Written request ::
Present the data below as a numbered list, omitting blank lines, starting at the first line and ending after the line that contains "(x=702, y=548)".

START Dataset excerpts

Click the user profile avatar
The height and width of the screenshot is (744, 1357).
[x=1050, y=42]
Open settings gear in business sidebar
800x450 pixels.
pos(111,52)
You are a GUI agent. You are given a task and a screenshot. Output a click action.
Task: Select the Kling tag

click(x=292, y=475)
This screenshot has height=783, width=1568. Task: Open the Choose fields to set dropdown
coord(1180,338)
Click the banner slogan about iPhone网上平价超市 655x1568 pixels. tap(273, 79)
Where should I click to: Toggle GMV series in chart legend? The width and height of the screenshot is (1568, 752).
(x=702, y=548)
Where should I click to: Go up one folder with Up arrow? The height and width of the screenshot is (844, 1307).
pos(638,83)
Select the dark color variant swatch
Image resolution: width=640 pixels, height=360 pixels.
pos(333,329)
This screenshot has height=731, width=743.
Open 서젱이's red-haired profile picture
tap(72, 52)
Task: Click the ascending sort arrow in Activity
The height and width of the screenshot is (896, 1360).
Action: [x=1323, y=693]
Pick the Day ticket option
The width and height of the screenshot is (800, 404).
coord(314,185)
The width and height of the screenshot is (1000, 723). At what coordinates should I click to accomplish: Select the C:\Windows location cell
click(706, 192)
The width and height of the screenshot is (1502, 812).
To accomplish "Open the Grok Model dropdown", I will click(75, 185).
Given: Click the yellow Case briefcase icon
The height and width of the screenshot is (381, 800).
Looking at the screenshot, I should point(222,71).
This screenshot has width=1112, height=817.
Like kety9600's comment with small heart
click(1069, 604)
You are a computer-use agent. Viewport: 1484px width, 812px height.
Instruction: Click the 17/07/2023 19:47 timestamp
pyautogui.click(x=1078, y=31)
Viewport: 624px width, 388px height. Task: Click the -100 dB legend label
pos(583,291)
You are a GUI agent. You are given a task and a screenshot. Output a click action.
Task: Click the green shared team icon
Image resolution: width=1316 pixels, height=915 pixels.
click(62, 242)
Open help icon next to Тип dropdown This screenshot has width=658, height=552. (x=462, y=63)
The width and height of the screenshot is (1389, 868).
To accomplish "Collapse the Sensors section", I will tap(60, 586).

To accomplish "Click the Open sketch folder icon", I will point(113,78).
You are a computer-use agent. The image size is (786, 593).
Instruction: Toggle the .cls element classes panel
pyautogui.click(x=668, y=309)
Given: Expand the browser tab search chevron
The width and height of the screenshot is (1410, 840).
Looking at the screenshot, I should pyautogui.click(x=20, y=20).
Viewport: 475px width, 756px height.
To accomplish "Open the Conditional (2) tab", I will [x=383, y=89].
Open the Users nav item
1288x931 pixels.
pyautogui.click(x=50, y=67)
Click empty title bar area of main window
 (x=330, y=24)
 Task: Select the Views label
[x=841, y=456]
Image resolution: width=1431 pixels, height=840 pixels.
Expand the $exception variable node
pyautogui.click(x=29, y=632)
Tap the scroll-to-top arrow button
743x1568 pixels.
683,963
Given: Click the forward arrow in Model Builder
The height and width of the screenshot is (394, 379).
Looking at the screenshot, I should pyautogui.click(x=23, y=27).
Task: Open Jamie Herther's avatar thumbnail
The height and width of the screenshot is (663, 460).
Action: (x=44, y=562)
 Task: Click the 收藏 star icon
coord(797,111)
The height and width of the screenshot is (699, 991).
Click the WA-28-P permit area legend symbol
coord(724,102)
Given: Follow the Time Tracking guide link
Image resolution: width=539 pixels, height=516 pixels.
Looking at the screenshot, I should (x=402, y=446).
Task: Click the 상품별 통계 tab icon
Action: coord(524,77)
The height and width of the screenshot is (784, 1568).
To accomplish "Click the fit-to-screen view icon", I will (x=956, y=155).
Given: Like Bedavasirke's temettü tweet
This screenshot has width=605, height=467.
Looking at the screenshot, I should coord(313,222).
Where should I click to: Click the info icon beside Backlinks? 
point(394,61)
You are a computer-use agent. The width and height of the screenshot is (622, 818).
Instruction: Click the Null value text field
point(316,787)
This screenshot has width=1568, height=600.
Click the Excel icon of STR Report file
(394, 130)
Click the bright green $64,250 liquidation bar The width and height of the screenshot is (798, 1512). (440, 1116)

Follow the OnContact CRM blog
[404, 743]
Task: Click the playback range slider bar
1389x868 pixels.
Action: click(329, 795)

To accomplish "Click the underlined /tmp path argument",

END Dataset excerpts

Solution to the problem ::
1. Click the user profile avatar
2. The height and width of the screenshot is (744, 1357).
3. [x=1050, y=42]
4. Open settings gear in business sidebar
5. 800x450 pixels.
6. pos(111,52)
7. You are a GUI agent. You are given a task and a screenshot. Output a click action.
8. Task: Select the Kling tag
9. click(x=292, y=475)
10. This screenshot has height=783, width=1568. Task: Open the Choose fields to set dropdown
11. coord(1180,338)
12. Click the banner slogan about iPhone网上平价超市 655x1568 pixels. tap(273, 79)
13. Where should I click to: Toggle GMV series in chart legend? The width and height of the screenshot is (1568, 752).
14. (x=702, y=548)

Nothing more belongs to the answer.